The practice had effective systems for recording, controlling, and monitoring blank prescriptions and kept them securely in ways that prevented their unauthorised access or use. Some staff at the practice were authorised to administer some medicines to some patients through using Patient Group Directions (PGDs). A PGD provides a legal framework that allows specific registered health professionals to give a named medicine to certain groups of patients, without the need for an appropriate clinician to issue individual prescriptions. To make sure PGDs are used safely, staff who have the skills and knowledge to give the medicine safely sign the document, which is then signed by the person responsible for its use who authorises the staff listed to use it. Although the PGDs we looked at for this inspection were all in date and had been authorised appropriately, the practice did not have a way to ensure names could be added to the list after the authorising person had signed the document.
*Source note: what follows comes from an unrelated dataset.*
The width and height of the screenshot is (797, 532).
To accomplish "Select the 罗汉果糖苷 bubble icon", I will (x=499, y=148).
The practice’s systems for ensuring medicines were stored in ways that maintained their safety and effectiveness were not always effective, such as, medicines requiring storage in a fridge. Records provided by the practice showed gaps in recording checks of fridge temperatures. On occasions when temperatures had been recorded, they were sometimes outside the acceptable range. There was no evidence the practice had identified these and taken appropriate actions in a timely way in response to them. The practice responded to our feedback, took actions, and described new systems they planned to implement to make sure medicines requiring storage in a fridge were safe and effective to use. During the inspection, the practice did not demonstrate that there were effective systems in place to monitor and ensure the members of staff at the practice who were non-medical prescribers worked competently and prescribed medicines safely for people using the service, in line with national guidance.

The practice had taken steps to ensure appropriate antimicrobial use to optimise patient outcomes and reduce the risk of adverse events and antimicrobial resistance. In response to our feedback, leaders told us about actions they had taken to review patients’ records, systems, and staffing matters, including describing new systems they planned to implement to make sure PGDs were completed appropriately in the future and the monitoring of the prescribing competence of non-medical prescribers.